The parallel connection power storage system control apparatus 202
performs ON-OFF operation of, SW (1) to SW (N) upon reception of
the parallel connection switch flag from the integration control
apparatus 109.
[0044] By turning the switches SW (1) to SW (N) ON, the power
storage element rows ROW (1) to ROW (N) are connected to a electric
load (inverter 104), and the inverter 104 converts DC power from
the power storage element row ROW connected thereto to three-phase
AC power and supplies the same to the motor 103.
[0045] Subsequently, an operation of the electric vehicle 101 of
the embodiment, in particular, an operation of the parallel
connection power storage system 105 during the travel of the
vehicle will be described with reference to FIGS. 4 to 8. Here, the
term "during travel of the vehicle" means a state from key ON to
key OFF. Upon the key ON of the electric vehicle (Step S401), the
parallel connection power storage system 105 of the electric
vehicle is controlled according to a flowchart in FIG. 4 while the
key ON state is continued. After the Key ON, in detection of the
state of the respective power storage element row in Step S402, the
voltage, the remaining level, and the chargeable and dischargeable
power of the power storage element row ROW are detected by the
power storage element rows state detecting apparatuses SN(1) to SN
(N). In calculation of a vehicle torque requirement T_d in Step
S403, calculation of the vehicle torque requirement is performed
according to the amounts of pressing of an acceleration pedal and a
brake pedal by a driver. Then, in calculation of the vehicle power
requirement in Step S404, power (drive power requirement) required
for outputting the vehicle torque requirement T_d calculated in
Step S403 by a drive motor is calculated from map data stored in
the integration control apparatus 109, and the result is determined
as a vehicle power requirement.
[0046] In calculation of number of required connections of power
storage element row n in Step S405, the number of connections of
power storage element row n required for satisfying the vehicle
power requirement in Step S404 is calculated on the basis of the
states of the respective power storage element rows (voltage,
remaining battery level, chargeable and dischargeable power). In
Step S406, if the vehicle torque requirement T_d is zero or more,
the procedure goes to Step S407, where a process during power
running is performed. If the vehicle torque requirement T_d is
below zero, the procedure goes to Step S408, where a process during
regeneration is performed. In Step S409, the power storage element
rows set in Step 407 or Step 408 (the method of setting thereof
will be described later) are connected. Then, in calculation of
output enable torque in Step S410, calculation of output enable
torque by the power storage element row connected to loads of motor
and an auxiliary machine mounted on the electric vehicle
(hereinafter, referred to as an electric load) is performed. Then,
in Step S411, whether or not the electric vehicle is in Key OFF is
determined and, if not, the procedure goes back to Step S402
again.
[0047] Referring now to FIG. 5, detection of the respective power
storage element row state in Step S402 will be described. Indexing
of the remaining level is performed on the respective power storage
element rows ROW (i) to ROW (N) in the descending order from L(1)
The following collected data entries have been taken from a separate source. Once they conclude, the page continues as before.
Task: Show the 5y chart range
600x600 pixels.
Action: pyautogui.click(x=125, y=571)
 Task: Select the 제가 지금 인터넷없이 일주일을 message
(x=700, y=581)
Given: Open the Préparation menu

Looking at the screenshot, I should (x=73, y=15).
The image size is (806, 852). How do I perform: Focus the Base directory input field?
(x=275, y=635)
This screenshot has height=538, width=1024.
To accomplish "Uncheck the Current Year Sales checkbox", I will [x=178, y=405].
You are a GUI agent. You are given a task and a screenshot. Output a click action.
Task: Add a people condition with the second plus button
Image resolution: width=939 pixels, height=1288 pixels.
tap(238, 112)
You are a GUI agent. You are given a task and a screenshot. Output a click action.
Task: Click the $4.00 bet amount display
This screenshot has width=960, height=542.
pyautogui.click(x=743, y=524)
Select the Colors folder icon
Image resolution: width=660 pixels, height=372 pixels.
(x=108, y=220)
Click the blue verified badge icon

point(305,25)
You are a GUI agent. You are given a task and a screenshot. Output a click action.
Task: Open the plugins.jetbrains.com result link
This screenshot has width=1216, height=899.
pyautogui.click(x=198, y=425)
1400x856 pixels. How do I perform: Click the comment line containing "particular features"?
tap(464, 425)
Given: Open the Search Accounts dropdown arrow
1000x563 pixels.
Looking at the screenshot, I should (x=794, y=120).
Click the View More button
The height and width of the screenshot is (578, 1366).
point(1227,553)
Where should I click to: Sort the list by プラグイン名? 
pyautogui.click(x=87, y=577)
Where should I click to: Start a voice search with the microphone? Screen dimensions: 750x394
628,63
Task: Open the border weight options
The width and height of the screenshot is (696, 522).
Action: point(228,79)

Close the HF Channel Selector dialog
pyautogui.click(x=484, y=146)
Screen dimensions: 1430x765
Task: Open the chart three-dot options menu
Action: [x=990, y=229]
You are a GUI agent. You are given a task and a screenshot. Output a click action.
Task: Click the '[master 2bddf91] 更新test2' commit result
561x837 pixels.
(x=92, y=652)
to L(N), respectively. In other words, L(1) is the number of the
power storage element row having the highest remaining level, and
L(N) is the number of the power storage element row having the
lowest remaining level. Therefore, the remaining level of the power
storage element row ROW (L(k)) having the k.sup.th (k is natural
numbers from 1 to N) highest remaining level is expressed as
"remaining level (L(k))".
[0048] In Step S404, the number of required connections of power
storage element row n is calculated. First of all, power required
for outputting the vehicle torque requirement T_d calculated in
Step S404 by the drive motor (drive power requirement) is
calculated from the map data stored in the interior of the
integration control apparatus 109. Then, the number of the power
storage element rows that needs to be connected from. ROW (1) to
ROW (N) for satisfying the drive power requirement is calculated
from the voltage, the remaining level, and the chargeable and
dischargeable power of the respective power storage element rows
ROW (1) to ROW (N) obtained by the detection of the state of the
respective power storage element rows in Step S402, and the
obtained number is determined as the number of required connections
of power storage element row n. In other words, in Step S404, the
value n of the sum of the chargeable and dischargeable powers of
the L(1) to L(n).sup.th power storage element rows ROW (L(1)) to
ROW (L(n)), which becomes the drive power requirement, is
determined.
[0049] The process during power running in Step S407 in FIG. 4 will
be described below. FIG. 6 illustrates a detailed flow of the
process in Step S407 in FIG. 4.
[0050] When the process during power running is started, in Step
S601, all of the parallel connecting switch flags F_SW (1) to F_SW
(N) are set to "0". Subsequently, in Step S602, "1" is assigned to
a variable i. In Step S603, "i" and "n" calculated in Step S404 are
compared and, if i>n, the process in Step S407 is terminated,
and if i.ltoreq.n, the procedure goes to Step S604.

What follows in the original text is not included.